··· Textauszug

Ich nenne das aber ungern grünes Wachstum, weil es ja immer zugleich auch um Schrumpfung in anderen Bereichen geht. Entscheidend ist, dass wir vom Wachstumsmantra wegkommen und uns konsequent an den Aufgaben orientieren, die jetzt anstehen.

Der Ökologiebewegung und der alternativen Wirtschaftsforschung rate ich deshalb, sich momentan nicht in ideologischen Kämpfen zu verbeißen, denn egal, ob man für Green Growth, Post-Growth, Degrowth oder A-Growth streitet, man muss Vorschläge unterbreiten, die auf Augenhöhe mit den ökologischen Herausforderungen liegen.

Trotzdem meinen Sie offenbar: Die Konzepte für ein grünes Wachstum, wie sie von Joe Biden über Ursula von der Leyen bis Robert Habeck vertreten werden, sind Unsinn.

······
··· Einträge

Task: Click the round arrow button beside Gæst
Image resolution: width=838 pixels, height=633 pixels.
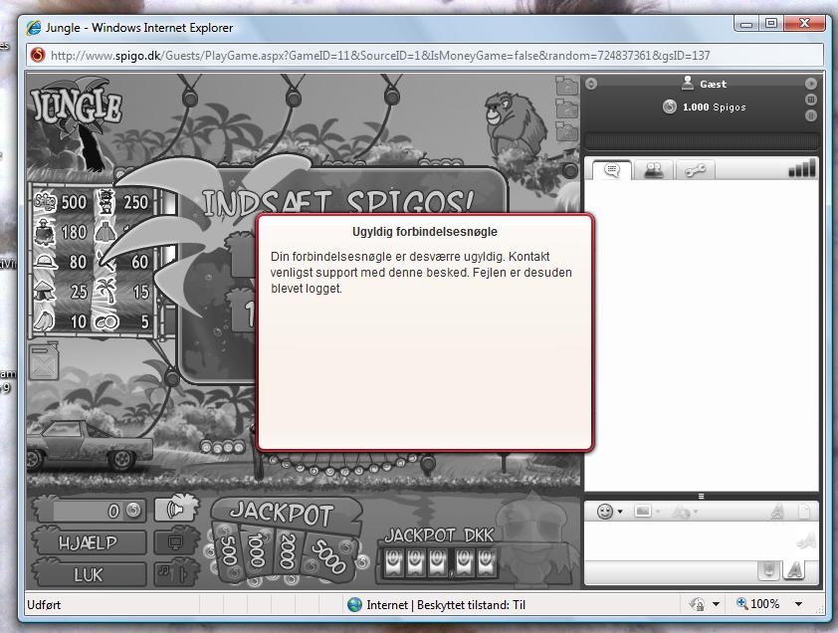Action: click(x=810, y=84)
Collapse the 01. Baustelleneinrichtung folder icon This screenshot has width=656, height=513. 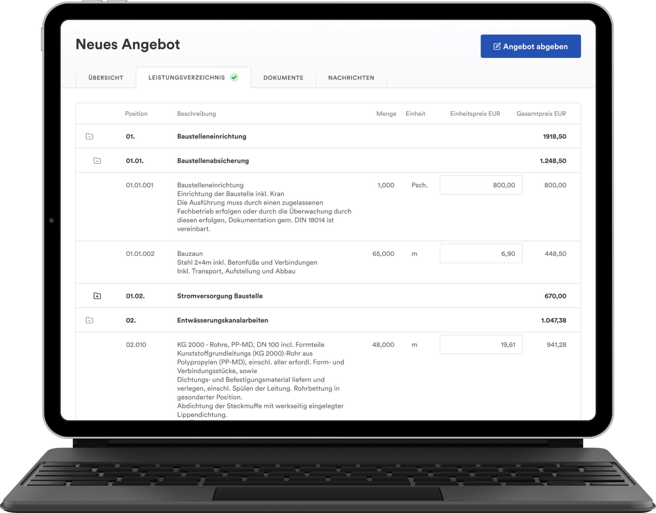click(89, 136)
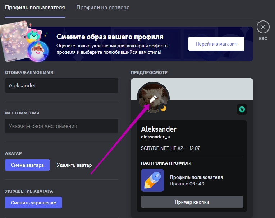Focus the display name field with Aleksander
Screen dimensions: 275x218
tap(61, 85)
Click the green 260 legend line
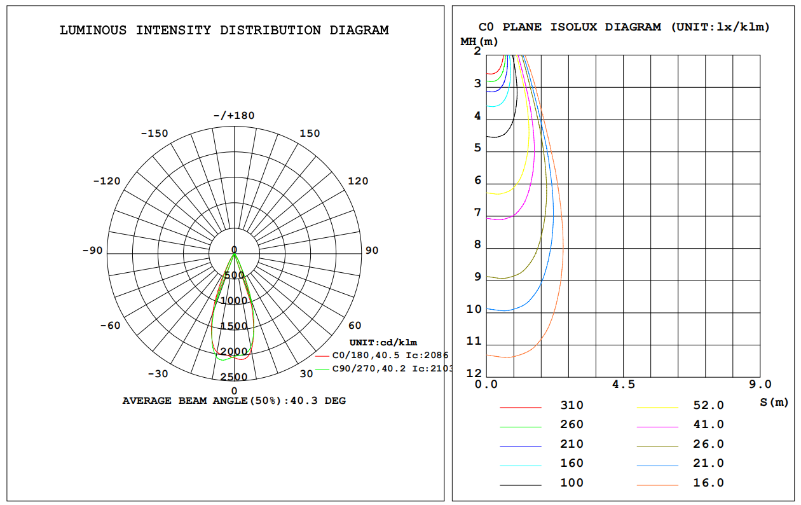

······

* _Aufgabe_
Aus welchem Grund wird im Textauszug die Bezeichnung „grünes Wachstum“ nur ungern verwendet?

* _Antwort_
Weil es dabei immer zugleich auch um Schrumpfung in anderen Bereichen geht.